The seeming incongruity between Fatima the stereotyped artist (black, soul, female) and Fatima the slightly-less-stereotyped artist (Swedish, well-educated, musical talent) makes for a compelling listen alone - who wouldn’t be excited by the prospect of a singer undergoing totally-different-yet-kinda-similar circumstances as the great soul singers of the ‘60s and ‘70s? Of course, it helps that the music itself is utterly amazing. Fatima’s collaborations with her small army of producers have resulted in an absolutely wonderful marriage of voice and instrumental backdrop. The muted, melancholy funk of “Underwater” is supremely satisfying, voice and trumpet sending shivers of pleasure down the spines of any listener already engrossed by the fluid synth backdrop, while “La Neta” slinks and purrs down the noir alleyway of Fatima’s crooning before the song’s samba-phile tempo change.

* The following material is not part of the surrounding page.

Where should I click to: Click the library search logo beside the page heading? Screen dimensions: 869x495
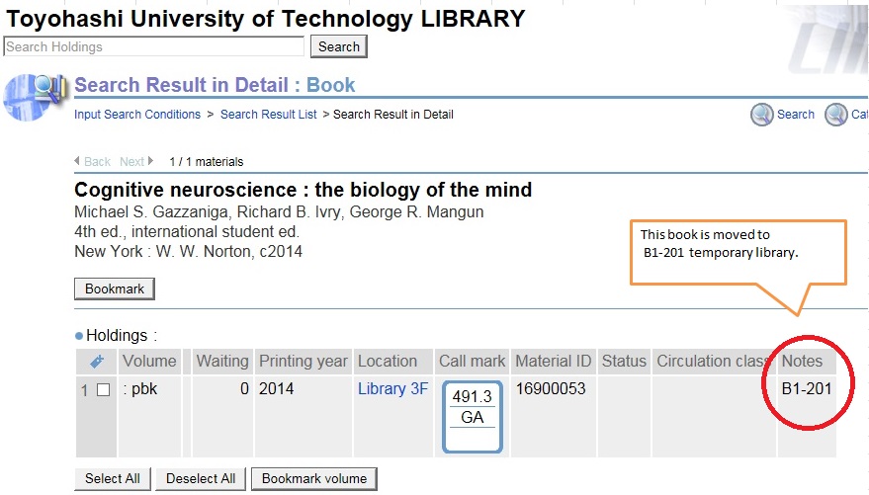pos(34,96)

Which brings us back to Fatima’s treatment and exposure of self - the music, at its best, highlights the machinations of her psyche in coping with how she understands her place in music. If “neo-soul” hadn’t already been co-opted by music execs to sell forward-thinking black records in the ‘90s, it would be a perfect description of Yellow Memories
. The album seems a modern interpretation of the various crises of the best soul artists of the days of yore: whether she’s self-analyzing and self-improving on “Do Better” or lamenting love gone dull on “Biggest Joke of All,” she chronicles her journey through her nebulous day-to-day life, her very real responses to her very real problems. Except she’s also burdened with the extra issue of creating a soul album in which all the instruments are imagined, where the music itself (if not the musical ideas) comes from an array of mostly white producers instead of a full cadre of backup vocalists and musicians. It’s a tricky situation to deal with: sure, Floating Points and Flako make some of the most interesting music coming out today, but are we really sure they feel
the way Fatima wants them to feel, the way B.B. King felt when he wailed away on his guitar, the same way she wants to make us feel when she sings to us?

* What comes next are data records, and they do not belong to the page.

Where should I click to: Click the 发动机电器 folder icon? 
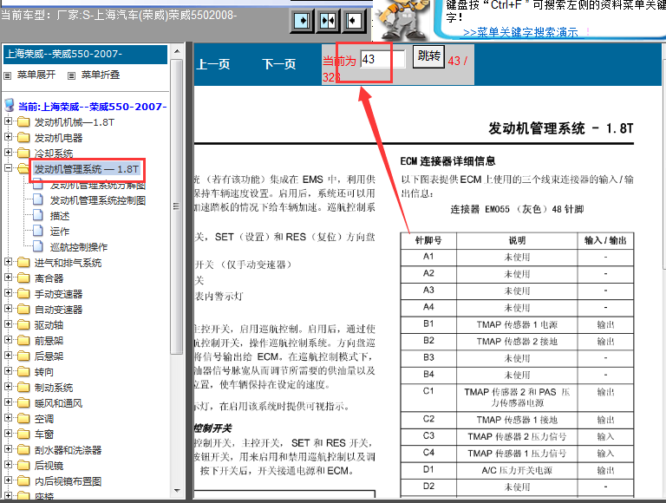click(x=23, y=138)
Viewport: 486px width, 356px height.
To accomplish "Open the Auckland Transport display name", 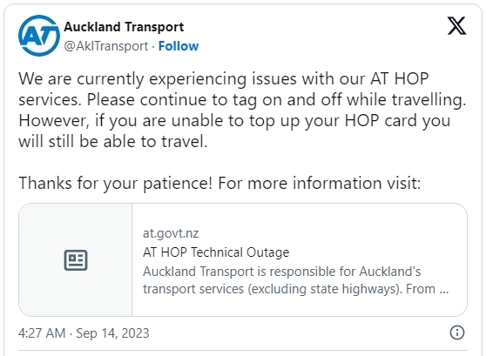I will (124, 27).
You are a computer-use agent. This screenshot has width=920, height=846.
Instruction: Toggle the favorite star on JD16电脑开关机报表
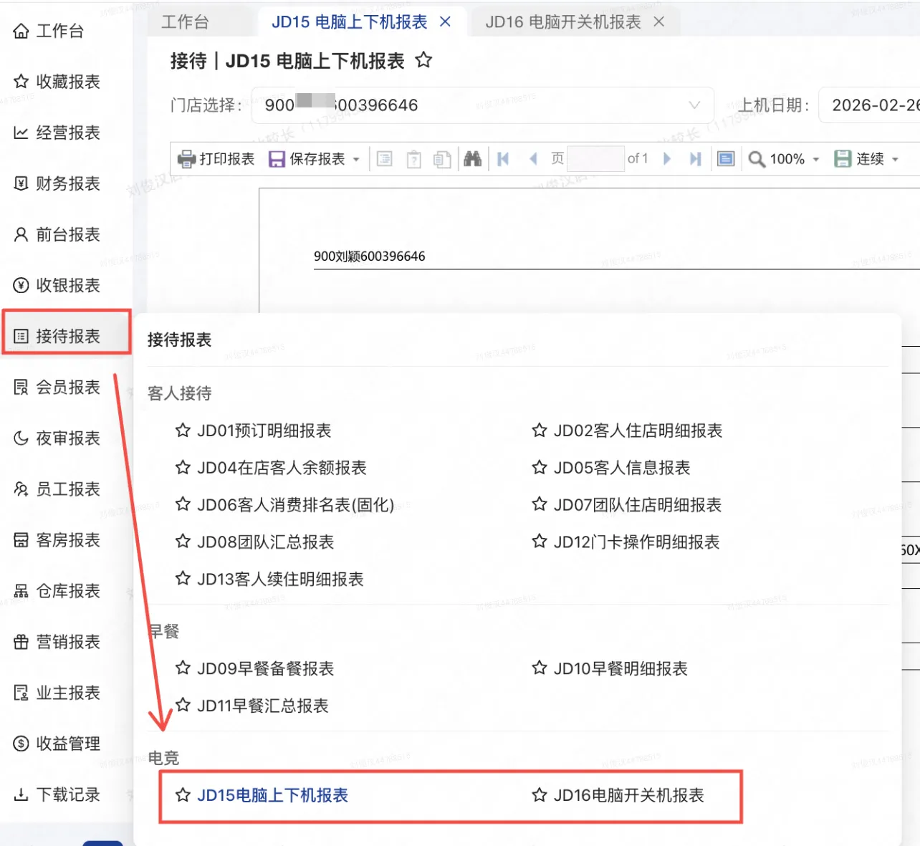(539, 795)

The slow-burner downtempo of closer “Gave Me My Name” represents an ideal answer. “Have you forgotten about me?” she pleads. “You gave me my name.” In one of the most vulnerable and emotion-filled vocal performances this year, she reveals herself fully, naked and pained and human. The gorgeous organ and heartbreaking vocals shatter any doubts about her legitimacy as a soul singer by revealing other doubts she holds for herself as an artist, a person, a woman of color, and a whole host of other identities and masks she inhabits. At the risk of sounding hyperbolic, this is the nebulous essence of a lot of quintessentially soulful and human questions we all hold about ourselves to some extent. It picks up the discussion which has been held sparingly since the rise of gangsta-rap and politically conscious hip-hop, the one so carefully picked apart and reassembled by the best musicians of a sadly-bygone era. Yellow Memories
is a worthy successor to the soul, funk, and R&B of the ideologically-charged ‘50s, ‘60s, and ‘70s, and for that, and all its countless other positive facets, it is an absolutely vital work of art.